The new Neuron has a bunch of good stuff in it. I don’t understand how they expect me to do lab work if they keep giving me all this good junk to read. I think the PI for this report was Tobias Bonhoeffer. It’s a short paper with just a few experiments but it has wide implications. The standard story is that activity related to memory storage should cause protein synthesis and those proteins are used to build the changes into synapses to make a lasting change in cellular response to input. Some papers recently have shown that protein degradation may be as important for long-term potentiation (the cellular model for memory) as protein synthesis. Besides the Bingol and Schuman paper linked above there is the example in drosophila of an activity-dependent degradation of the protein, armitage, which released CaMKII RNA from translational repression (Ashraf et al, 2006).

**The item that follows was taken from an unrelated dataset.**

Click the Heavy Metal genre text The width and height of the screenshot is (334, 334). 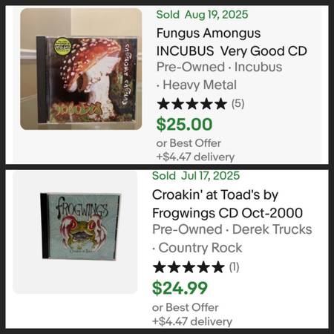(200, 85)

In the Bonhoeffer paper, they did the normal thing experiment where you block the longest lasting form of LTP (late-LTP) with a protein synthesis inhibitor. But then they also tried the same experiment with a protein degradation inhibitor in the solution as well. BooyaShocka! The late-LTP was back to normal levels. Activity must be degrading proteins that could’ve been used for synaptic plasticity. This is really odd. I don’t really know how to interpret it yet. A cluster of synapses could be sharing proteins and so very local degradation could increase specificity of a modification, just like you can add inhibition to a neural network to increase your signal to noise ratio, but when protein synthesis and degradation are both inhibited perhaps the synapses that need to be modified just borrow from their neighbors instead of making new proteins. The proteins that are degraded must be the same ones that are being synthesized as if the overall metabolic rate is increased rather than any specific synthesis. One wonders if there is any sort of local cellular metabolic stress state due to use of amino acids and ATP in these processes.

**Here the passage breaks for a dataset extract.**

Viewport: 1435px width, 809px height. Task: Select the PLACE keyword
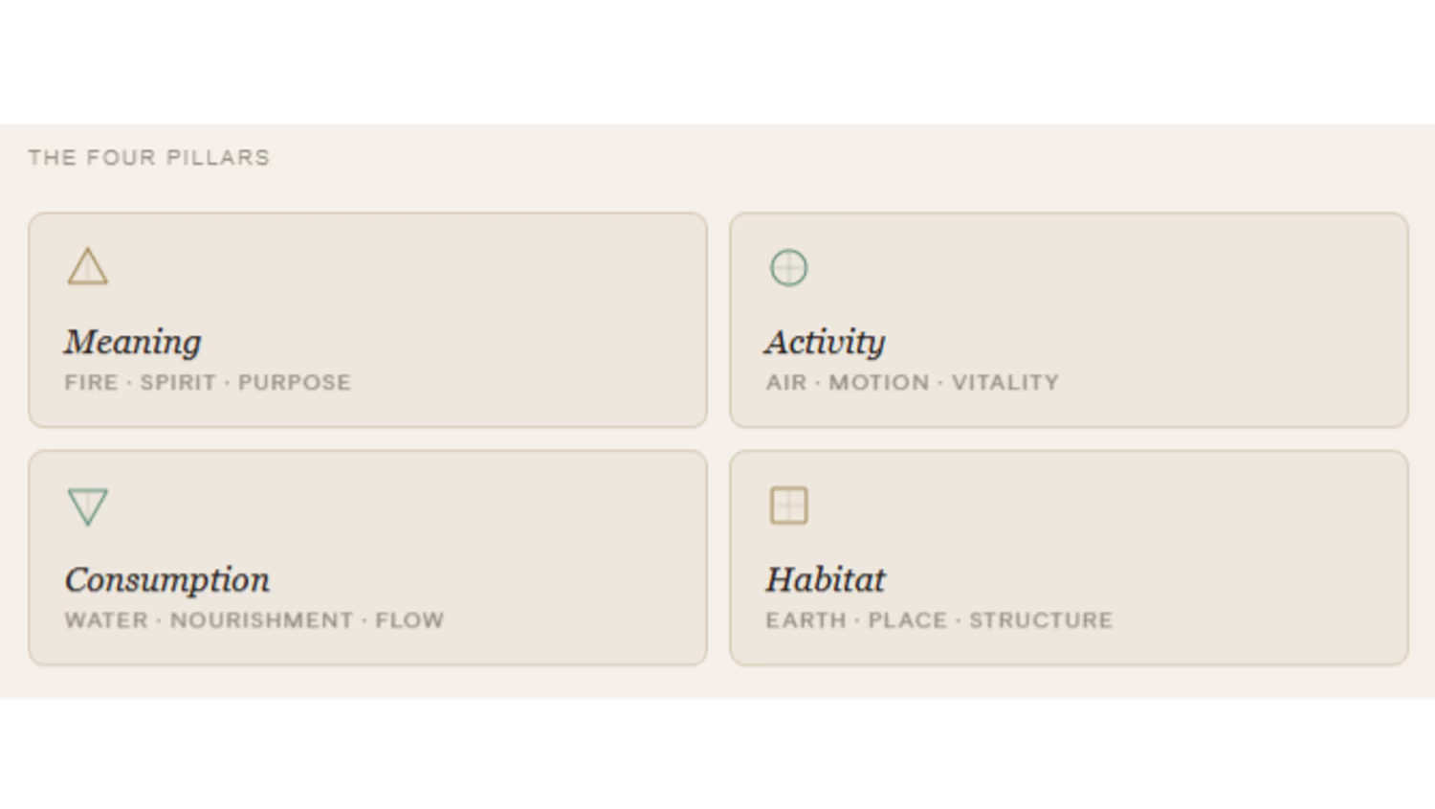[907, 620]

If this was the case then you could do an interesting “synaptic competition” experiment where you establish LTP in one input and then establish it in a second input under the influence of synthesis and degradation blockers, perhaps the second input would pull some of the material away from the first. This will take some time to digest. The need for protein synthesis was just on the verge of dogma in the field of synaptic plasticity. At the very least, we can expect a much more detailed study of the proteasome (the protein degradation machinery) at synapses in coming months/years.